Polnischer Politologe über SPD im Ukraine-Konflikt: „Das ist ein bisschen heuchlerisch“
Wie schaut man in Polen auf die Haltung der deutschen Politik gegenüber Russland? „Scholz wird seiner Aufgabe nicht gerecht“, sagt Piotr Buras.
taz am wochenende: Herr Buras, wie blickt man in Warschau auf die Spannungen mit Russland?
Piotr Buras: Sehr besorgt. Die Ukraine ist unser Nachbar. Ein Einmarsch Russlands würde einen Krieg an der Grenze Polens bedeuten. Damit ist unsere Sicherheit unmittelbar betroffen. Aber es geht noch um mehr – um die Sicherheitsarchitektur Europas und die Glaubwürdigkeit der Nato. Beide stehen auf dem Prüfstand. Zumindest für Polen ist das die schwierigste sicherheitspolitische Krise seit 1989/90. Für Europa waren die Balkankriege und der Kosovo auch sehr gefährlich. Aber ich glaube, nicht einmal diese Kriege wurden mit so viel Sorge beobachtet.
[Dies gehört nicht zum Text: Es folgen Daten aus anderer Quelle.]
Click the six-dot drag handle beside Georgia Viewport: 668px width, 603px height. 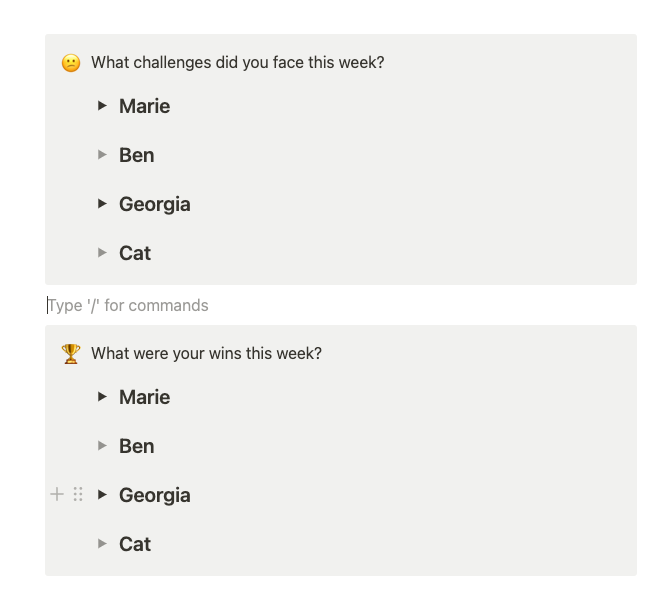pos(78,495)
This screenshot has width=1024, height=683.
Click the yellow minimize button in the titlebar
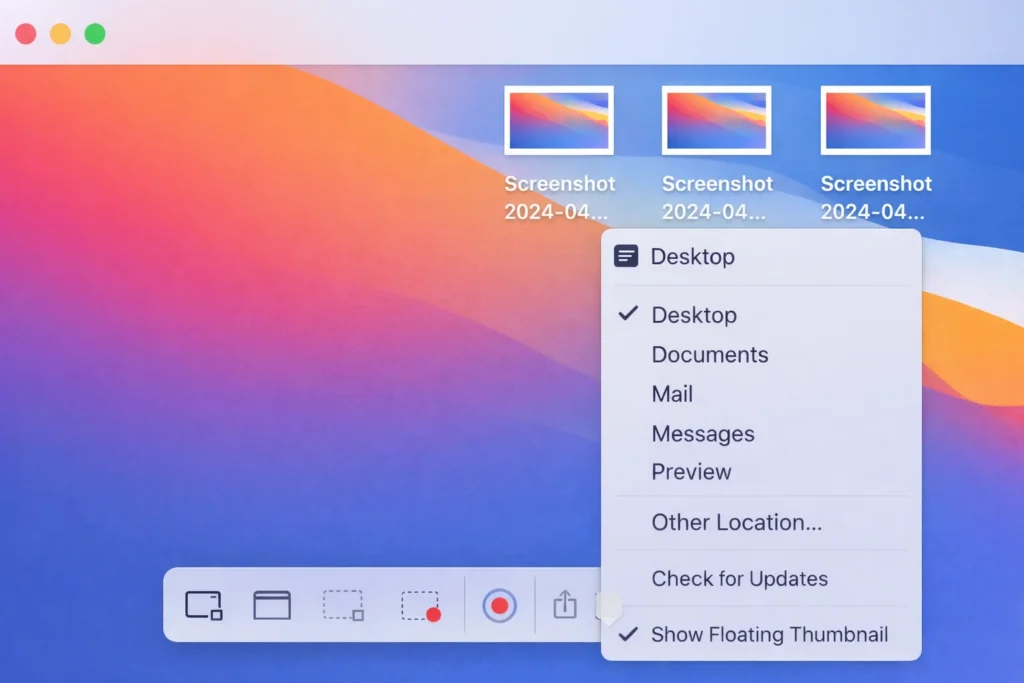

Wie unterscheidet sich die jetzige Situation mit dem russischen Aufmarsch an der ukrainischen Grenze von 2014, als Russland die Krim annektierte und in der Ostukraine begann, Separatisten mit Soldaten und Waffen zu unterstützen?
Wladimir Putin hat jetzt im Dezember klipp und klar gesagt, worum es ihm geht – eben nicht mehr nur um territoriale Gewinne in der Ukraine. Sondern ums große Ganze, um die Regeln und Grundsätze, auf denen die europäische Sicherheitsarchitektur aufgebaut ist. Er will diese Regeln umschreiben und seine eigenen schaffen. Russland soll bestimmen können, was seine Nachbarn zu tun und zu lassen haben. Das macht es so gefährlich.
Wie schätzt man vor diesem Hintergrund in Warschau die außenpolitische Debatte in Deutschland ein?
Das Image Deutschlands als Sicherheitspartner Polens war schon in den vergangenen Jahren nicht so gut. Viele sind nicht überrascht, dass Deutschland in dieser Krise nicht entschlossen handelt. Verblüfft ist man aber schon über die chaotische Kommunikation in Berlin. Die Bundesregierung hat sehr lange nicht mit einer Stimme gesprochen. Man hat viele Meinungen gehört, aber keine klare Linie gesehen.
Sie vermissen Führung?
Ja, und zwar sowohl innerhalb der Bundesregierung als auch in Europa. Olaf Scholz hat die Russlandpolitik zur Chefsache erklärt. Er ist dieser Aufgabe aber überhaupt nicht gerecht geworden. Deutschland erhebt keinen Führungsanspruch mehr in der Russlandpolitik. Egal, wie man zur Politik Angela Merkels stand – es war unumstritten, dass sie die federführende Person in der EU-Russlandpolitik war. Sie hat sich aktiv um den Konsens in der EU gekümmert. Diese Lücke versucht nun Emmanuel Macron zu füllen. Das Problem ist nicht, dass die deutsche Politik so viel schlechter als die Politik anderer europäischer Länder ist. Da sind sicher einige unschlüssig. Das Problem ist, dass Deutschland eine viel größere Verantwortung zukommt. Ich glaube, es wird in Deutschland oft nicht wirklich begriffen, wie groß diese Verantwortung ist und welche Erwartungen aus ihr erwachsen.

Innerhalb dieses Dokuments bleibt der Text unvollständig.